January in Salt Lake City was one cold, snowy month. According to a city memorandum, January 2013 saw the most snow in 17 years and was the coldest in 64 years.
In the same memo to the City Council, City Budget Director Gina Chamness outlined the expenditures. Beyond the $673,000 overrun, the city also spent $258,540 that was budgeted for snow removal. And city crews will need another estimated $200,000 for snow removal through the end of winter.
All told, that would be well over $1 million for snow removal within Salt Lake City limits.
The council is determined to adjust the budget now, and again when winter finally ends. "We've got to acknowledge that we'll pay for this," said Councilman Carlton Christensen.
Salt Lake City motorists struggled with several large snow storms in January. At times, it seemed to some drivers that snowplows were having a difficult time keeping up with Mother Nature.
But the plows kept rumbling, said Rick Graham, director of public services.
"Our people responded incredibly well, considering the conditions, the amount of snow and the cold temperatures," he said. "We were stretched to the limit, but we did as well as any snow removal organization."
According to statistics compiled by the city, 22 "ice and snow events" have already occurred this year, compared with a total of 20 during all of last year.
This winter, to date, Salt Lake City crews have spent 36 days "snow fighting," compared with 21 days during all of last winter.
In addition, Salt Lake City crews have used 26,215 tons of salt this winter, compared to 5,657 tons for all of last winter. And so far this winter, snowplows have driven 112,900 miles, compared with 27,453 last year.
Salt alone has cost $341,700 more than budgeted. And fleet maintenance costs for snowplows and mechanics is $222,900 over budget, according to city documents.
The city also has paid out $81,400 in overtime to snowplow drivers and is $18,400 over budget for fuel costs.
And the forecast for northern Utah looks snowy through Saturday, according to the National Weather Service.
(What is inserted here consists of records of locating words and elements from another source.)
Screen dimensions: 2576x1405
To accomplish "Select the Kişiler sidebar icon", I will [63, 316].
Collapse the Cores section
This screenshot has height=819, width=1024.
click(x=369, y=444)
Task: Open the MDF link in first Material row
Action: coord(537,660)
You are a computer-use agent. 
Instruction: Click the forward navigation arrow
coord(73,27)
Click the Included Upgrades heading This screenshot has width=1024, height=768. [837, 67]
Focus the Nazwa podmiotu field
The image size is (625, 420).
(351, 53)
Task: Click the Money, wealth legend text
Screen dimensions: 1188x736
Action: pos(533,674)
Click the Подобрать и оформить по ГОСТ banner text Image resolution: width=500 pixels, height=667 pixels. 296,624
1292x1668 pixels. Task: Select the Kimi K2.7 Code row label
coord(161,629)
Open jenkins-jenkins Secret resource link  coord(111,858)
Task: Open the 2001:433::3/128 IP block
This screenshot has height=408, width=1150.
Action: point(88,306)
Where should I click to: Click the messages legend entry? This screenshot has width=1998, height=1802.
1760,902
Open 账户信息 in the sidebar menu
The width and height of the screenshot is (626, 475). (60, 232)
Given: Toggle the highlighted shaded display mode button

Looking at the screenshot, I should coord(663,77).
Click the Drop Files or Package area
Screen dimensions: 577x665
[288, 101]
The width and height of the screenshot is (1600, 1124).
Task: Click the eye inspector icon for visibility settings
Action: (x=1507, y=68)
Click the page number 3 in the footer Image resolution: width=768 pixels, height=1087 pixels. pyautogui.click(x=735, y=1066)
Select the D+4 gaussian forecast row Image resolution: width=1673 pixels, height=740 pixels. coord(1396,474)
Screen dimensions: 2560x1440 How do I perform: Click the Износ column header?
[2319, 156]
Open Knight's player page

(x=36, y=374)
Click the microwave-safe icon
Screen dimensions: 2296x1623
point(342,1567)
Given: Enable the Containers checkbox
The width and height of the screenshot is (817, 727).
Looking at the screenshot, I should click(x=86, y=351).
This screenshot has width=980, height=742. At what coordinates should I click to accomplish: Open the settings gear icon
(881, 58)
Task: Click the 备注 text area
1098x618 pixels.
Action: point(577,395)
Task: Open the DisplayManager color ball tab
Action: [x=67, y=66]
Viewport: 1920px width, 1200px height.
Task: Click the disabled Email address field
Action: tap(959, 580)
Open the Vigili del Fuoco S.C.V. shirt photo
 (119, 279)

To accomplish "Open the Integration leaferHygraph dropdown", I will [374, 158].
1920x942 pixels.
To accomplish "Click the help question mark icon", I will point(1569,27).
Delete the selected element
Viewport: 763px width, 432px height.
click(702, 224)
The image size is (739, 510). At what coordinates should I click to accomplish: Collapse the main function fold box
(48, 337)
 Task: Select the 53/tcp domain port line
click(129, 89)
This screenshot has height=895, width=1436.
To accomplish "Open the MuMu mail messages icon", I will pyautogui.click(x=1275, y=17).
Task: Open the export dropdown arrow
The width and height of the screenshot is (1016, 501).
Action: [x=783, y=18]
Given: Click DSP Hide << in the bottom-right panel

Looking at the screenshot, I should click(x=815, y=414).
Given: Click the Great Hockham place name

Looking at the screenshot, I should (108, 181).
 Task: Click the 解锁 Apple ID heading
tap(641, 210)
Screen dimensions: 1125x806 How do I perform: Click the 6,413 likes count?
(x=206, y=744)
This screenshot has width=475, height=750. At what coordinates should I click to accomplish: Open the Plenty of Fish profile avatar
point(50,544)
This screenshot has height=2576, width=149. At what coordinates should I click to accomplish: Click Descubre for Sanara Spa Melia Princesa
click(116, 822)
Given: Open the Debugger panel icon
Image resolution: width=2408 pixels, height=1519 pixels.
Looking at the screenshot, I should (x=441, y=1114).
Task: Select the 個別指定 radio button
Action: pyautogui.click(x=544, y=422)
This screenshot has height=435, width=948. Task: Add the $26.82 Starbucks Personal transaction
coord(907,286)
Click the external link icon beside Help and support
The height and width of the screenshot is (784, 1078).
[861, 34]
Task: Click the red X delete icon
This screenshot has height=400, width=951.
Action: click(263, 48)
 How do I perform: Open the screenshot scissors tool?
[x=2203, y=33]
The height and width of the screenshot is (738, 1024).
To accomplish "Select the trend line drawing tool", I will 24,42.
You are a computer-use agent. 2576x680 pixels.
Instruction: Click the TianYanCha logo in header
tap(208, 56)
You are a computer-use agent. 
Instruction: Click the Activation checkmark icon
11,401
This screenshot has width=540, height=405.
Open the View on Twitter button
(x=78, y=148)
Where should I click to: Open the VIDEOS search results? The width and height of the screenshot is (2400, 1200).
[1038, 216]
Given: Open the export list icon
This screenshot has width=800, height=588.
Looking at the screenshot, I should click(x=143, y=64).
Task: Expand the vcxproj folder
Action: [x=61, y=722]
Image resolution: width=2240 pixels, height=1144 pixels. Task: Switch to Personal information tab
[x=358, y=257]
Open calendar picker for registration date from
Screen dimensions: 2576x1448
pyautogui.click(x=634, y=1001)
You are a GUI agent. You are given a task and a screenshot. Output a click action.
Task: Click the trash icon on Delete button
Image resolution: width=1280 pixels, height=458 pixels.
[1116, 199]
"You can't budget [accurately] for winters like this," Graham said. "How do you budget for the snowiest January in 17 years? How do you budget for the coldest January in 64 years? Those things work together to provide a very significant challenge."
'Snow fighting' facts
Salt Lake City crews have used 26,215 tons of salt this winter, compared to 5,657 tons for all of last winter. And snowplows have driven 112,900 miles so far this winter, compared with 27,453 last year.